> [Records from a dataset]
Start of Block

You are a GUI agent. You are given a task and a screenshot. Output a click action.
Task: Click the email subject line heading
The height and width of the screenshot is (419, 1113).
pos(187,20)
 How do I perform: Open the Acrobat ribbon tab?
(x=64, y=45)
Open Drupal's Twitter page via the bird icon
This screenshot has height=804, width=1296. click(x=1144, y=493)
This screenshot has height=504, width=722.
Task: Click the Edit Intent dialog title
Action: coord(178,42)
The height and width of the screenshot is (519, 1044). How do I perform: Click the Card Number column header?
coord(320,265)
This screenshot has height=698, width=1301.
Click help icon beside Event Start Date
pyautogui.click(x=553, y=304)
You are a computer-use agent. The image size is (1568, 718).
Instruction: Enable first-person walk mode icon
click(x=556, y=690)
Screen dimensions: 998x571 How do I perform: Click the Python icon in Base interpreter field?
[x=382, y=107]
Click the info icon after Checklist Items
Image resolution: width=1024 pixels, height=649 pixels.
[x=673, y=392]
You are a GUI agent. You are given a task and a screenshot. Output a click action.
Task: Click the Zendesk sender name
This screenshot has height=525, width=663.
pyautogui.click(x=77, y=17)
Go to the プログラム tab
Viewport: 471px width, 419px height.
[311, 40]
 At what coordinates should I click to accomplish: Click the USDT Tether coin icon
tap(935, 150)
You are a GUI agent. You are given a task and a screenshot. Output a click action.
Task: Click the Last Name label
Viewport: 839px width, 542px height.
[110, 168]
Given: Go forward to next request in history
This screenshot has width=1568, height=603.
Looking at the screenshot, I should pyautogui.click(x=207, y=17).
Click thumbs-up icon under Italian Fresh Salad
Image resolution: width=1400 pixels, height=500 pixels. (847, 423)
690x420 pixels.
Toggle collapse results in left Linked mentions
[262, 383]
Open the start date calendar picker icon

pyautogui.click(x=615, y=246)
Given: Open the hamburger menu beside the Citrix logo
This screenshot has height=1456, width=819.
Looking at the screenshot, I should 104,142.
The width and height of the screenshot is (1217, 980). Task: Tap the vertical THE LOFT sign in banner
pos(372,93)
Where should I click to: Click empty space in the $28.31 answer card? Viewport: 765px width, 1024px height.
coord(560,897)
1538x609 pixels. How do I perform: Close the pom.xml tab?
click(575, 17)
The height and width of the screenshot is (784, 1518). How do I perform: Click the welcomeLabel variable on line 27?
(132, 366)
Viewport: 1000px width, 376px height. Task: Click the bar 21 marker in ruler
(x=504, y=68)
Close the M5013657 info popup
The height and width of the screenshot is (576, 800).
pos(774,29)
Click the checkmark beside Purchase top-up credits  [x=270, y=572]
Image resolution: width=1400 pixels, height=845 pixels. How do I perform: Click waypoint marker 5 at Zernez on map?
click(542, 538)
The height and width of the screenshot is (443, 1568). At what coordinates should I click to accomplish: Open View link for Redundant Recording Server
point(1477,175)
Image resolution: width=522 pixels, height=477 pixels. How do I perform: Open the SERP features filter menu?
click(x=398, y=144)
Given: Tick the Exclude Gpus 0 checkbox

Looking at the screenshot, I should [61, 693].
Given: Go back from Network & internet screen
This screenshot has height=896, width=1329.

End of Block

> [WORK REQUIRED] Output an exact copy of each record.

> [SOLUTION FOR THIS TASK]
You are a GUI agent. You are given a task and a screenshot. Output a click action.
Task: Click the email subject line heading
The height and width of the screenshot is (419, 1113).
pos(187,20)
 How do I perform: Open the Acrobat ribbon tab?
(x=64, y=45)
Open Drupal's Twitter page via the bird icon
This screenshot has height=804, width=1296. click(x=1144, y=493)
This screenshot has height=504, width=722.
Task: Click the Edit Intent dialog title
Action: coord(178,42)
The height and width of the screenshot is (519, 1044). How do I perform: Click the Card Number column header?
coord(320,265)
This screenshot has height=698, width=1301.
Click help icon beside Event Start Date
pyautogui.click(x=553, y=304)
You are a computer-use agent. The image size is (1568, 718).
Instruction: Enable first-person walk mode icon
click(x=556, y=690)
Screen dimensions: 998x571 How do I perform: Click the Python icon in Base interpreter field?
[x=382, y=107]
Click the info icon after Checklist Items
Image resolution: width=1024 pixels, height=649 pixels.
[x=673, y=392]
You are a GUI agent. You are given a task and a screenshot. Output a click action.
Task: Click the Zendesk sender name
This screenshot has height=525, width=663.
pyautogui.click(x=77, y=17)
Go to the プログラム tab
Viewport: 471px width, 419px height.
[311, 40]
 At what coordinates should I click to accomplish: Click the USDT Tether coin icon
tap(935, 150)
You are a GUI agent. You are given a task and a screenshot. Output a click action.
Task: Click the Last Name label
Viewport: 839px width, 542px height.
[110, 168]
Given: Go forward to next request in history
This screenshot has width=1568, height=603.
Looking at the screenshot, I should pyautogui.click(x=207, y=17).
Click thumbs-up icon under Italian Fresh Salad
Image resolution: width=1400 pixels, height=500 pixels. (847, 423)
690x420 pixels.
Toggle collapse results in left Linked mentions
[262, 383]
Open the start date calendar picker icon

pyautogui.click(x=615, y=246)
Given: Open the hamburger menu beside the Citrix logo
This screenshot has height=1456, width=819.
Looking at the screenshot, I should 104,142.
The width and height of the screenshot is (1217, 980). Task: Tap the vertical THE LOFT sign in banner
pos(372,93)
Where should I click to: Click empty space in the $28.31 answer card? Viewport: 765px width, 1024px height.
coord(560,897)
1538x609 pixels. How do I perform: Close the pom.xml tab?
click(575, 17)
The height and width of the screenshot is (784, 1518). How do I perform: Click the welcomeLabel variable on line 27?
(132, 366)
Viewport: 1000px width, 376px height. Task: Click the bar 21 marker in ruler
(x=504, y=68)
Close the M5013657 info popup
The height and width of the screenshot is (576, 800).
pos(774,29)
Click the checkmark beside Purchase top-up credits  [x=270, y=572]
Image resolution: width=1400 pixels, height=845 pixels. How do I perform: Click waypoint marker 5 at Zernez on map?
click(542, 538)
The height and width of the screenshot is (443, 1568). At what coordinates should I click to accomplish: Open View link for Redundant Recording Server
point(1477,175)
Image resolution: width=522 pixels, height=477 pixels. How do I perform: Open the SERP features filter menu?
click(x=398, y=144)
Given: Tick the Exclude Gpus 0 checkbox

Looking at the screenshot, I should [61, 693].
Given: Go back from Network & internet screen
This screenshot has height=896, width=1329.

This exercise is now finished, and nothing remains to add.